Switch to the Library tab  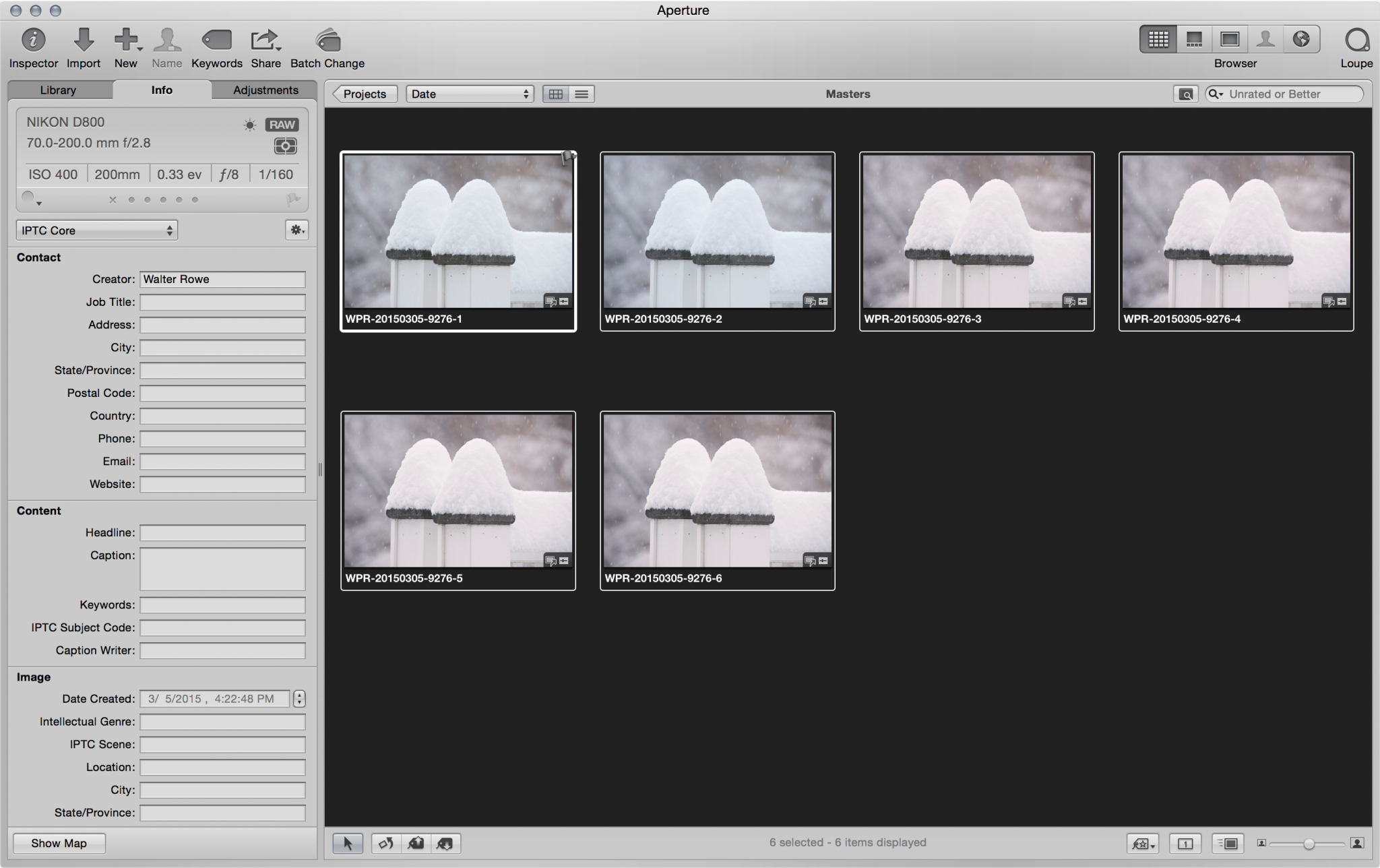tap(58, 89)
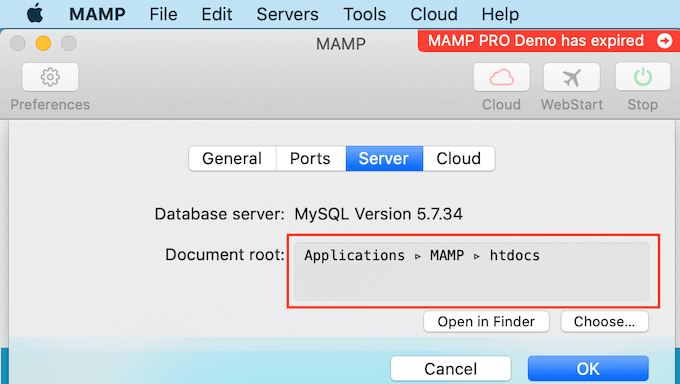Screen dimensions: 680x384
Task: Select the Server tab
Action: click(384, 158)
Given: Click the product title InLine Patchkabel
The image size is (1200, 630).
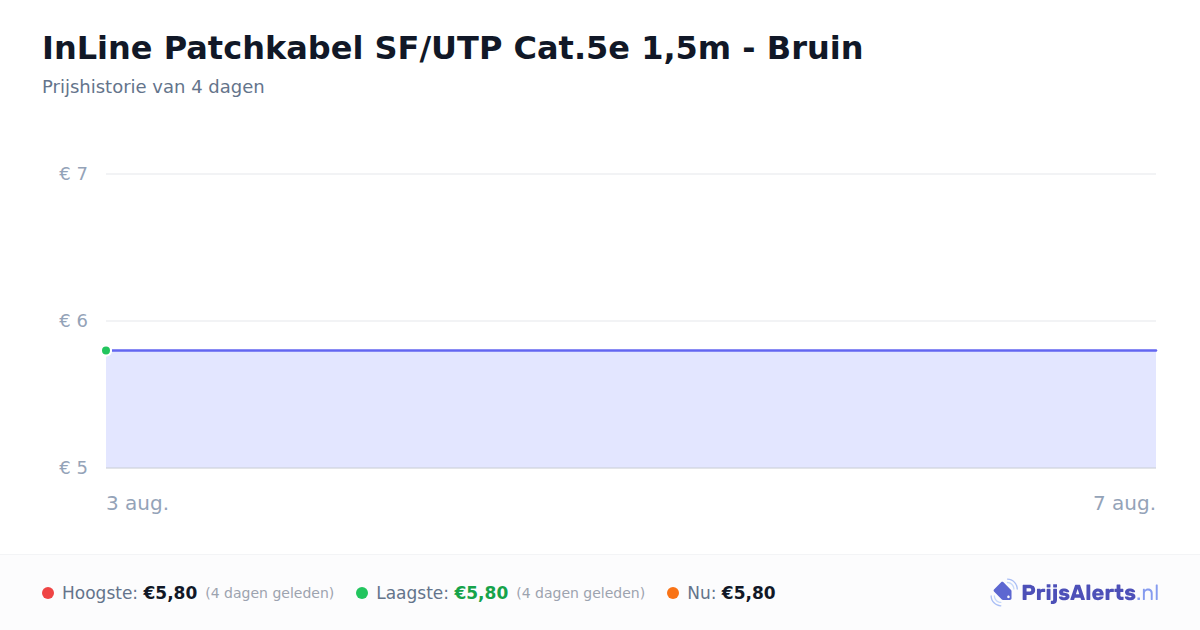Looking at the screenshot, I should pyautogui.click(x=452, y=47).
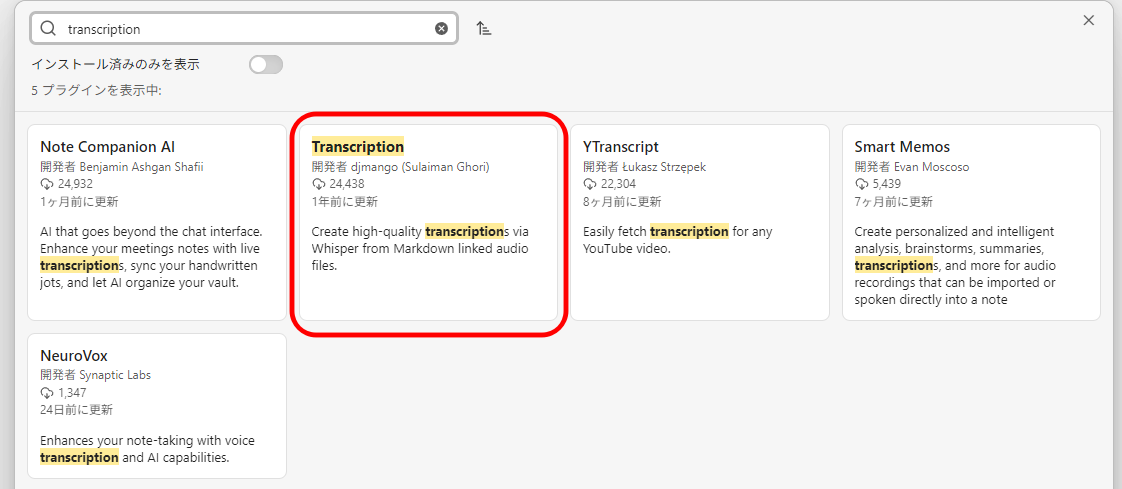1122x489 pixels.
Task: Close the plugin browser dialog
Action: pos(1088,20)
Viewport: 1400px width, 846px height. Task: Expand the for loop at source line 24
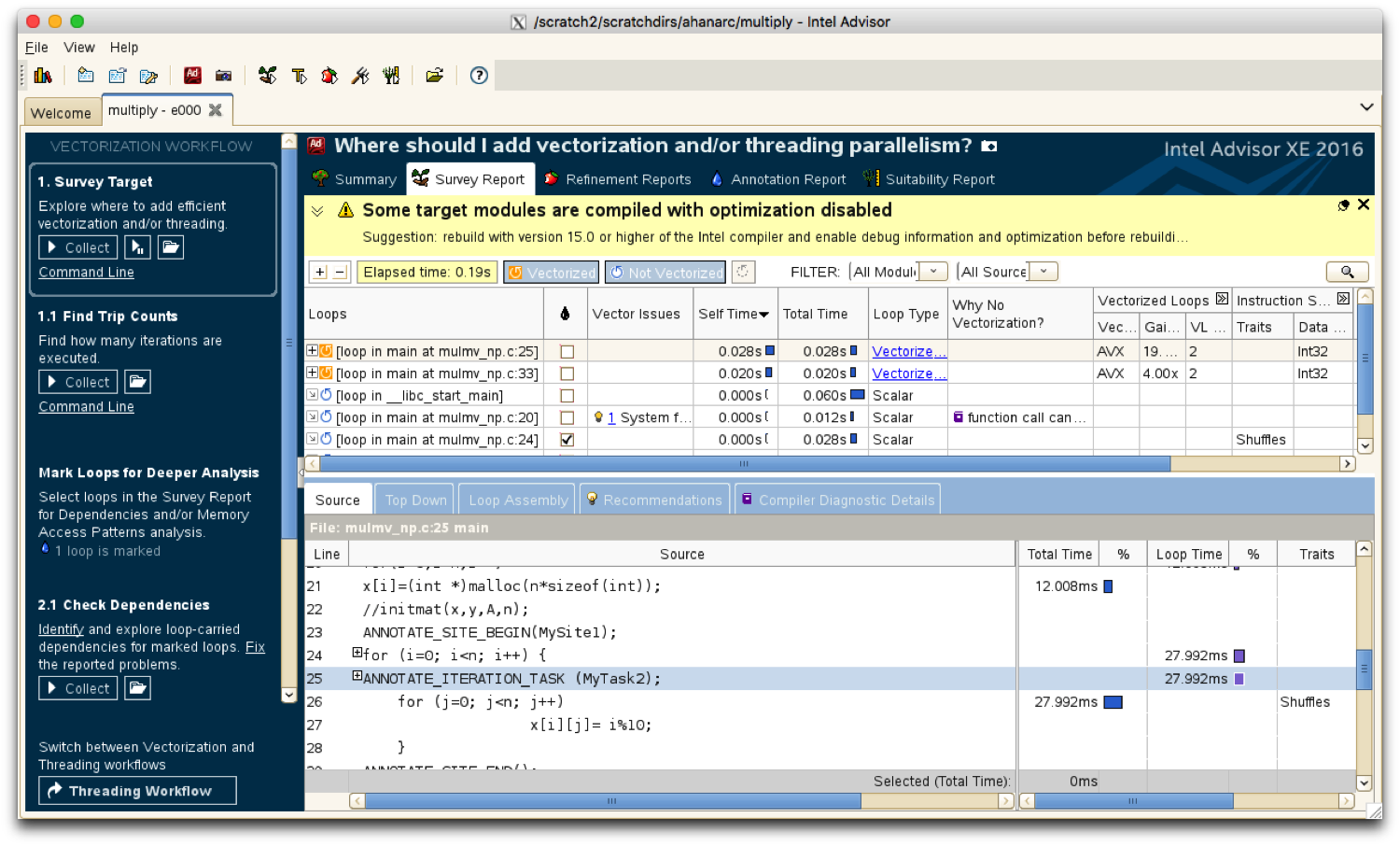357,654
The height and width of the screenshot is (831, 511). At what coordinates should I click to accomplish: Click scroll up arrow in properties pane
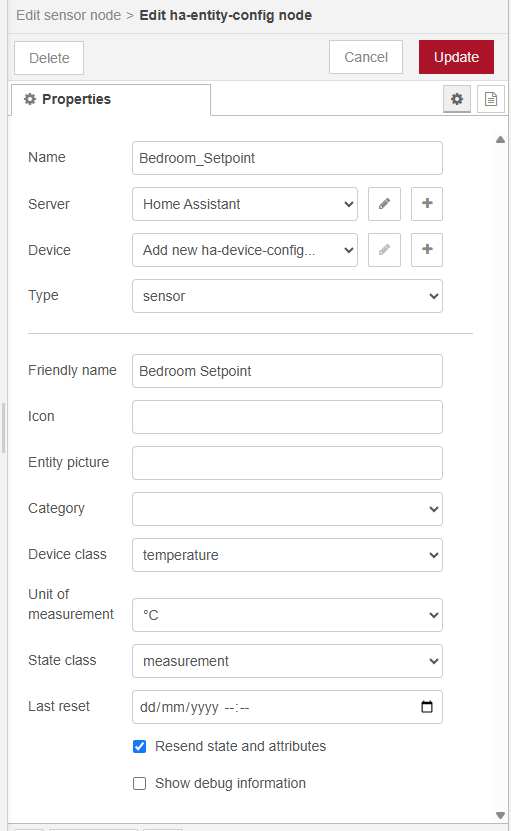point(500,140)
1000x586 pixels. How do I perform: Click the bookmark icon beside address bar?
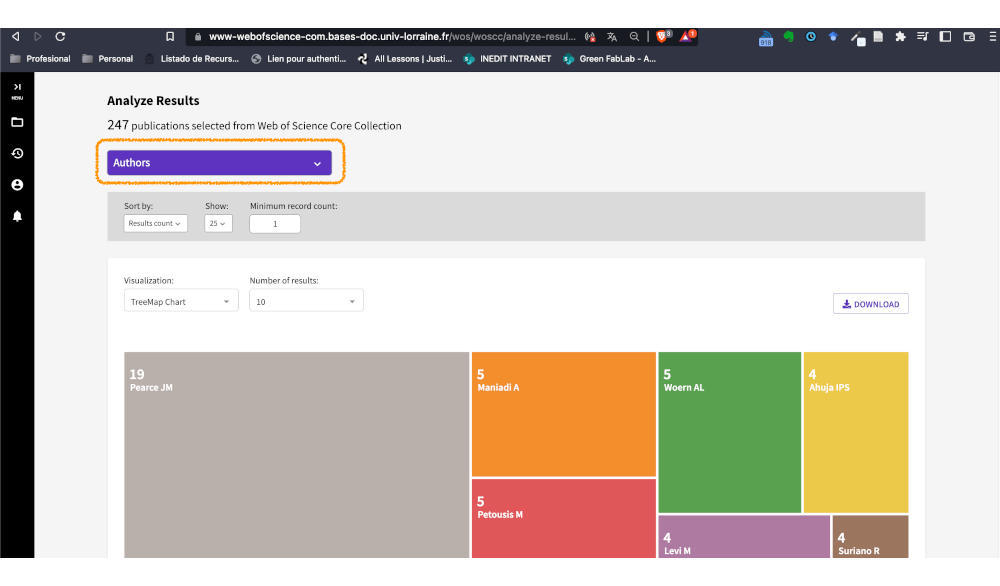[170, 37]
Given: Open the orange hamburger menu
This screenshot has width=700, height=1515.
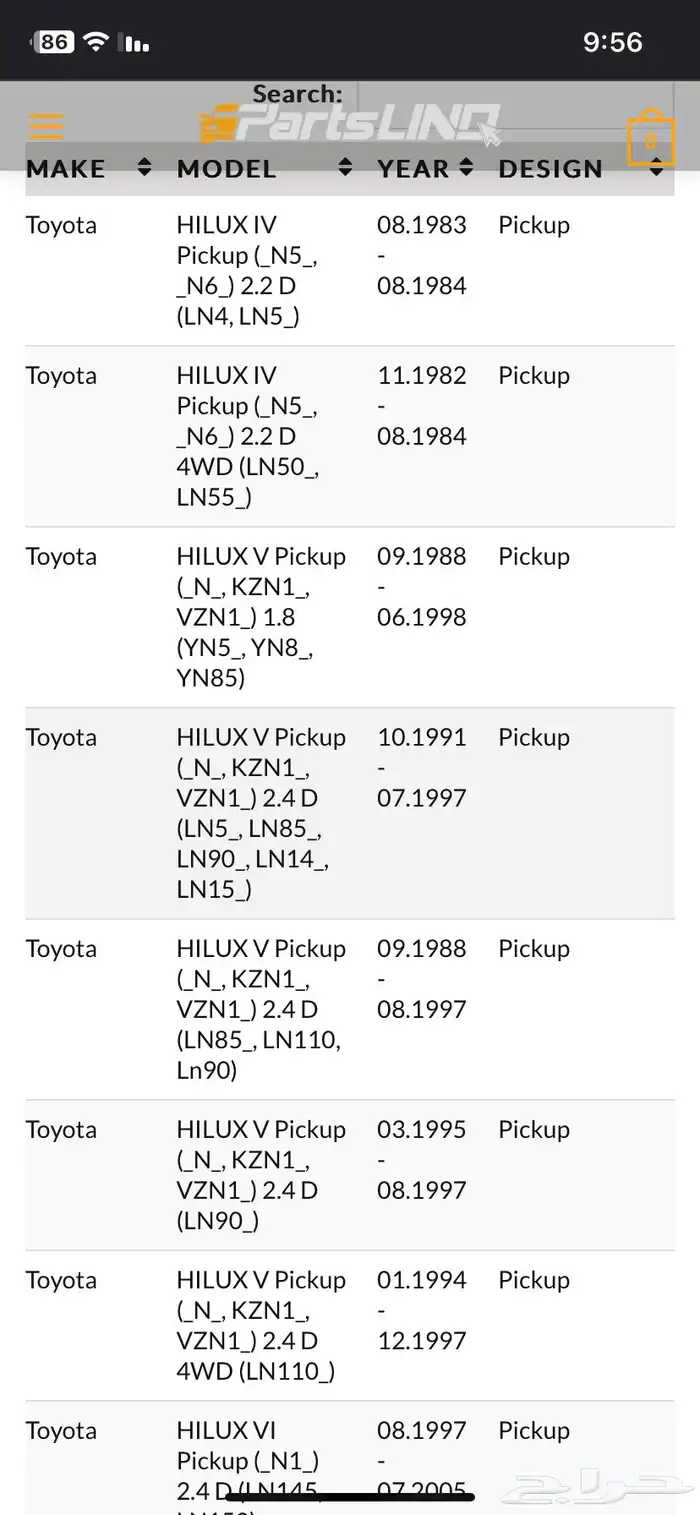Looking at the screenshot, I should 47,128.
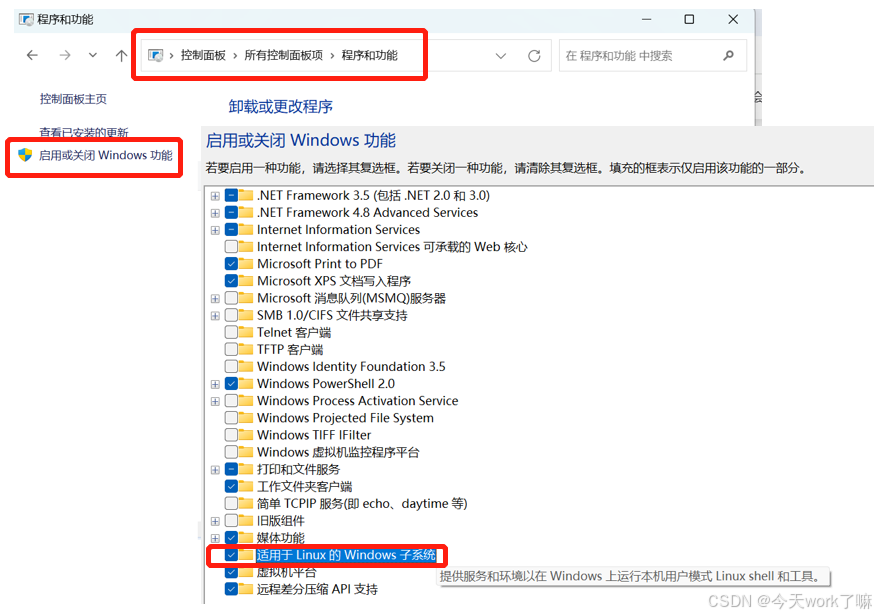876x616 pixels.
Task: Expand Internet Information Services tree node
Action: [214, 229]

# About this exercise:
Copy all lines in the listing above where the string "Given" appears.

# Task solution:
Given: Click the product title InLine Patchkabel
Given: Open the orange hamburger menu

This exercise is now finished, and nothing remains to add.